The subconscious. Hard to explain why I would dream such things. Well, until I really gave it some thought. Maybe its not so hard to understand. Is it fear? Could I possibly fear all of these things? Or, could it be held down concscious thought?....things I push deep into me. Could I just be denying these aspects of my life, not dealing with them? Both ideas/conclusions could make sense. I don't like flying, have a healthy (and I stress, healthy) fear of terrorists, and one or maybe 80, of my friends say I am afraid of love. Things I am afraid of in my subconscious. Or, I don't like flying and I will be doing a lot for the rest of my life, am living in the age of terrorism, and also desiring to find that someone. All real life stuff, in your face stuff...not subconscious, but conscious thought. Whatever it is, I have a hard time believing it is just dreams of chance. I'll seek Him....

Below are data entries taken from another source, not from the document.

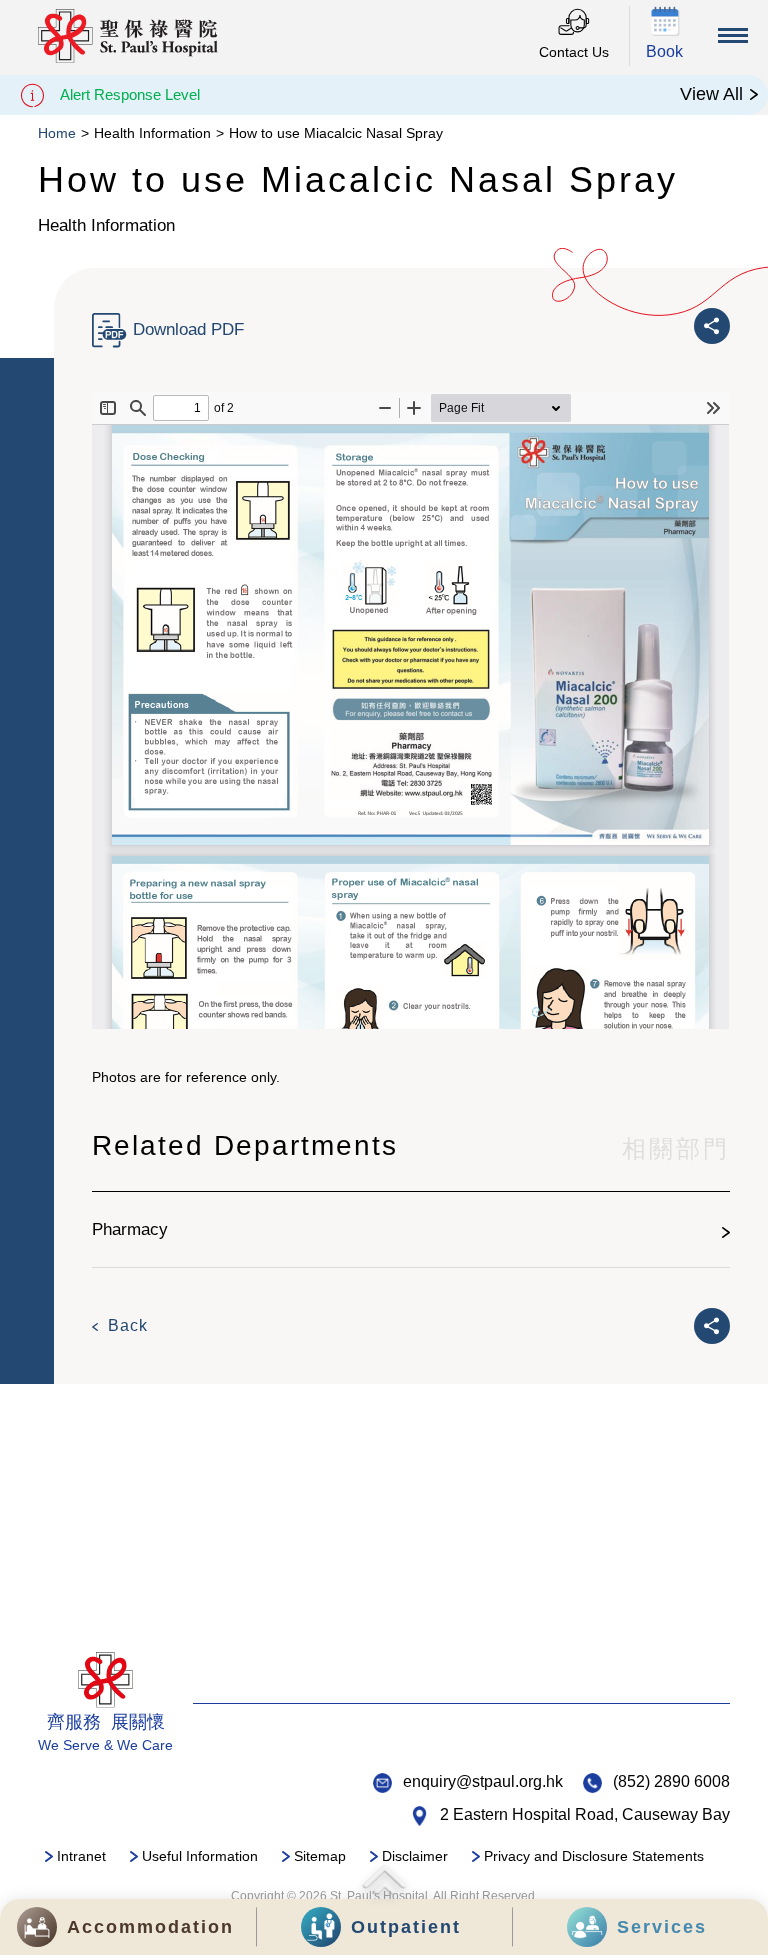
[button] (665, 36)
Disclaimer (415, 1856)
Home (57, 133)
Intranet (81, 1856)
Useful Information (200, 1856)
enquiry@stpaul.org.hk (483, 1781)
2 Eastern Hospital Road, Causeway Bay (585, 1814)
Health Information (152, 133)
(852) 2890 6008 (671, 1781)
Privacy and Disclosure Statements (594, 1856)
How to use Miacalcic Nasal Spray (336, 133)
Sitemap (320, 1856)
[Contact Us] (574, 23)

There you go. An aspect of me that is usually hidden. Maybe next time I'll wait until you ask.....

Sunday, August 13, 2006

Women and Gyms

Women and Gyms. Broadly, that was my call. I didn't ask for it, much like I didn't request to be living where I currently dwell. But, HE gave it to me. It started 3 years ago in Seminary. Daydreaming in my class (oops, did I say during class, I meant inbetween classes..yeah, that's it) of how I can take a Western concept to the world. He kept pestering me. He kept giving me passion and drive to do it...to bring the Message to these groups: women and gyms. A subculture. A "subculture" you ask? Yes, here, a subculture.

Fastforward to now. Still women and gyms. Lord, you know where I am, right?!?! Confirmation. Obedience. Focus. Two days ago I met with a woman. This isn't supposed to happen, just ask all the "experts". She poured out her heart to me. All of it. Deep stuff. She gave me the garbage. She was worn out, totally wiped. I paused.....

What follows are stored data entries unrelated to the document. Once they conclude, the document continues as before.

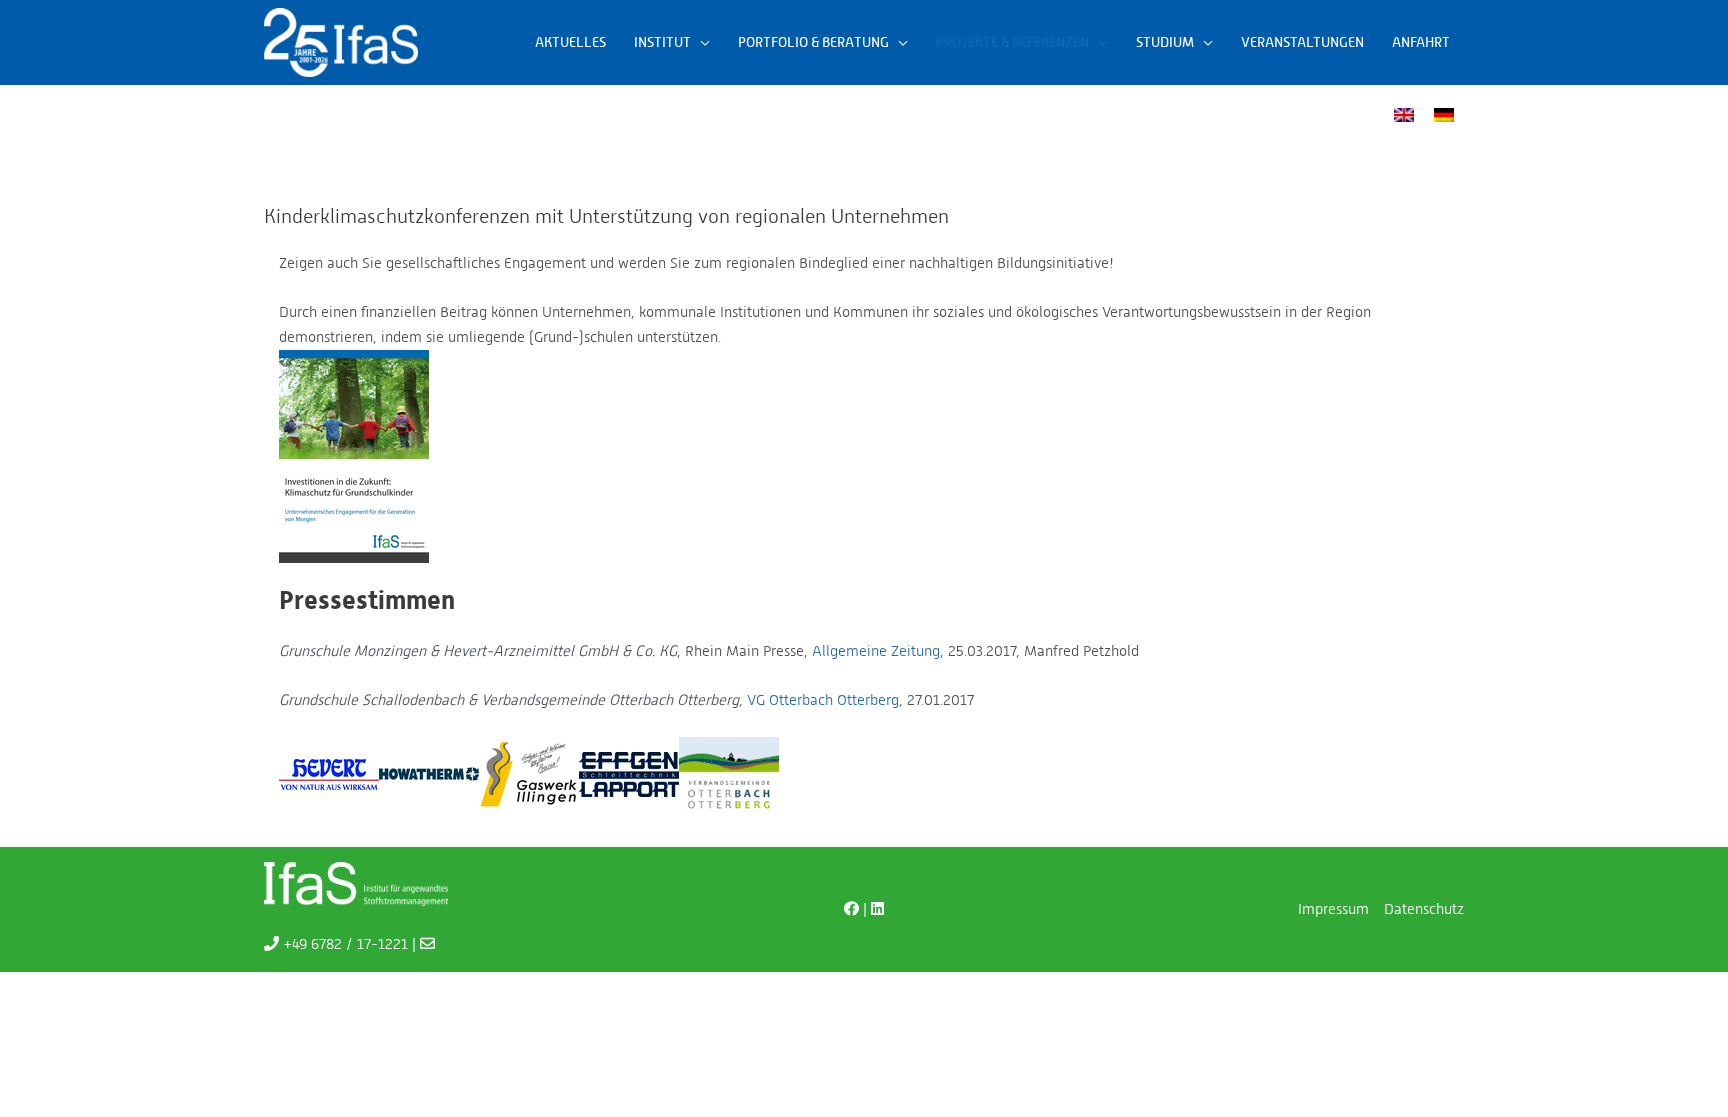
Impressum (1333, 908)
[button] (700, 42)
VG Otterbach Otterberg (823, 699)
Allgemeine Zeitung (876, 650)
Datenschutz (1424, 908)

"You need to know something, and never forget this....God loves you more than you could ever imagine."

We sat in silence.

He gave it to me. He did this.

Wednesday, August 09, 2006

A Manifestation of the Spirit

Going over Acts again. Thought it might be an appropriate time, ya know, the start of the Church and all. I love getting little gems, nuggets of Truth that hit me like a splash of cold water on the face. I got that feeling in Acts 4.

To set context, Peter and John had just been arrested for preaching "resurrection from the dead." They had to face the Sanhedrin and explain what the heck they were doing. Verse 8 gets the ball rolling. "Then Peter, filled with the Holy Spirit.....". I love it. Right away Luke shares with us that this whole episode would be led and governed by the Spirit. Well, Peter goes on to tell everyone present how wondrous deeds have been done in Christ's name and then jumps right to the Gospel message. How's that for a defense? The onlookers were astonished. Verse 13 goes on to say that they "saw the BOLDNESS of Peter and John, and perceived that they were uneducated and untrained men, and marveled." Peter and John were released as the Sanhedrin couldn't find fault.

I couldn't help but notice this key point: The Holy Spirit and Boldness are interrelated. Boldness, I believe, is a manifestation of the Spirit.

Peter and John went on to share what had happened with their companions. Everyone was excited, so excited that they professed that no man could withstand the anointing. They thus prayed, "Now, Lord, look on their threats, and grant to your servants that with all BOLDNESS they may speak Your word." (verse 29). As soon as they were done praying these things, the place they were standing was shaken and "they were all filled with the Holy Spirit, and they spoke the word of God with BOLDNESS." (verse 31).

Once again, the intimate connection of the Holy Spirit with Boldness. I can't help but think that a key ingredient to establishing faith communities is boldness, much like the initial faith community in Acts 4.

Friday, August 04, 2006

My New Transportation

Riding a bike on a rock riddled, dirt road - sore butt

Weaving in and out of chaotic, lawless traffic - scrapes and bruises

Trading in the Dodge Durango for a Chinese bicycle - PRICELESS!